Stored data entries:
----
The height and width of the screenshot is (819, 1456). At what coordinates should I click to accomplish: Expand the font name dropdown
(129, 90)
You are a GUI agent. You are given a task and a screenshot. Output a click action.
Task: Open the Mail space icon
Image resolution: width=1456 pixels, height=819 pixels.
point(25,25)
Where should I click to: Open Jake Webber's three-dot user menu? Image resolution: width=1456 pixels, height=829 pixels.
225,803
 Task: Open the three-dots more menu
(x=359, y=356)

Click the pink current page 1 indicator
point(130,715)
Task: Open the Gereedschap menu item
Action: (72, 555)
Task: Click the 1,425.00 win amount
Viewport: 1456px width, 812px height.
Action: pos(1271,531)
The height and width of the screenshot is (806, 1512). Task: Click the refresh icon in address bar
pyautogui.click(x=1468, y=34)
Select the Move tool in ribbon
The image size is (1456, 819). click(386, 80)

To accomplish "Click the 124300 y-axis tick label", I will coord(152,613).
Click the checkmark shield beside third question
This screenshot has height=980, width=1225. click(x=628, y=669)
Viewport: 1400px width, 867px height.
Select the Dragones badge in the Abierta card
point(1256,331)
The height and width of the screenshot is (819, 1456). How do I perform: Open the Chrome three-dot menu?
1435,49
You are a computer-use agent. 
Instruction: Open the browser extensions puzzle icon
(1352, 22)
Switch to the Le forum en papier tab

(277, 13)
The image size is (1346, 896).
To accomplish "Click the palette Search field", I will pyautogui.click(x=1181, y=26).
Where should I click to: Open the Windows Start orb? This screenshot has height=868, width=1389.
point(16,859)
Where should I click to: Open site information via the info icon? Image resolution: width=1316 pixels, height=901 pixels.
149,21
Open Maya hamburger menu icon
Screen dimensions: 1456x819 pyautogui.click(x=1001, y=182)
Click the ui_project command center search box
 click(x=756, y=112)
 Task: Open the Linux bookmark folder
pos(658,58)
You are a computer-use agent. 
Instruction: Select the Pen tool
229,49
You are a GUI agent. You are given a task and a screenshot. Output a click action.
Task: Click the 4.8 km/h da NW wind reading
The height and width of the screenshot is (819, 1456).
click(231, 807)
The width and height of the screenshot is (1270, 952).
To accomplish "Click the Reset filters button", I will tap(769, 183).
----
Exercise description:
When you answer, return the records above exactly as they stand.

Finished exercise:
The height and width of the screenshot is (819, 1456). At what coordinates should I click to accomplish: Expand the font name dropdown
(129, 90)
You are a GUI agent. You are given a task and a screenshot. Output a click action.
Task: Open the Mail space icon
Image resolution: width=1456 pixels, height=819 pixels.
point(25,25)
Where should I click to: Open Jake Webber's three-dot user menu? Image resolution: width=1456 pixels, height=829 pixels.
225,803
 Task: Open the three-dots more menu
(x=359, y=356)

Click the pink current page 1 indicator
point(130,715)
Task: Open the Gereedschap menu item
Action: (72, 555)
Task: Click the 1,425.00 win amount
Viewport: 1456px width, 812px height.
Action: pos(1271,531)
The height and width of the screenshot is (806, 1512). Task: Click the refresh icon in address bar
pyautogui.click(x=1468, y=34)
Select the Move tool in ribbon
The image size is (1456, 819). click(386, 80)

To accomplish "Click the 124300 y-axis tick label", I will coord(152,613).
Click the checkmark shield beside third question
This screenshot has height=980, width=1225. click(x=628, y=669)
Viewport: 1400px width, 867px height.
Select the Dragones badge in the Abierta card
point(1256,331)
The height and width of the screenshot is (819, 1456). How do I perform: Open the Chrome three-dot menu?
1435,49
You are a computer-use agent. 
Instruction: Open the browser extensions puzzle icon
(1352, 22)
Switch to the Le forum en papier tab

(277, 13)
The image size is (1346, 896).
To accomplish "Click the palette Search field", I will pyautogui.click(x=1181, y=26).
Where should I click to: Open the Windows Start orb? This screenshot has height=868, width=1389.
point(16,859)
Where should I click to: Open site information via the info icon? Image resolution: width=1316 pixels, height=901 pixels.
149,21
Open Maya hamburger menu icon
Screen dimensions: 1456x819 pyautogui.click(x=1001, y=182)
Click the ui_project command center search box
 click(x=756, y=112)
 Task: Open the Linux bookmark folder
pos(658,58)
You are a computer-use agent. 
Instruction: Select the Pen tool
229,49
You are a GUI agent. You are given a task and a screenshot. Output a click action.
Task: Click the 4.8 km/h da NW wind reading
The height and width of the screenshot is (819, 1456).
click(231, 807)
The width and height of the screenshot is (1270, 952).
To accomplish "Click the Reset filters button", I will tap(769, 183).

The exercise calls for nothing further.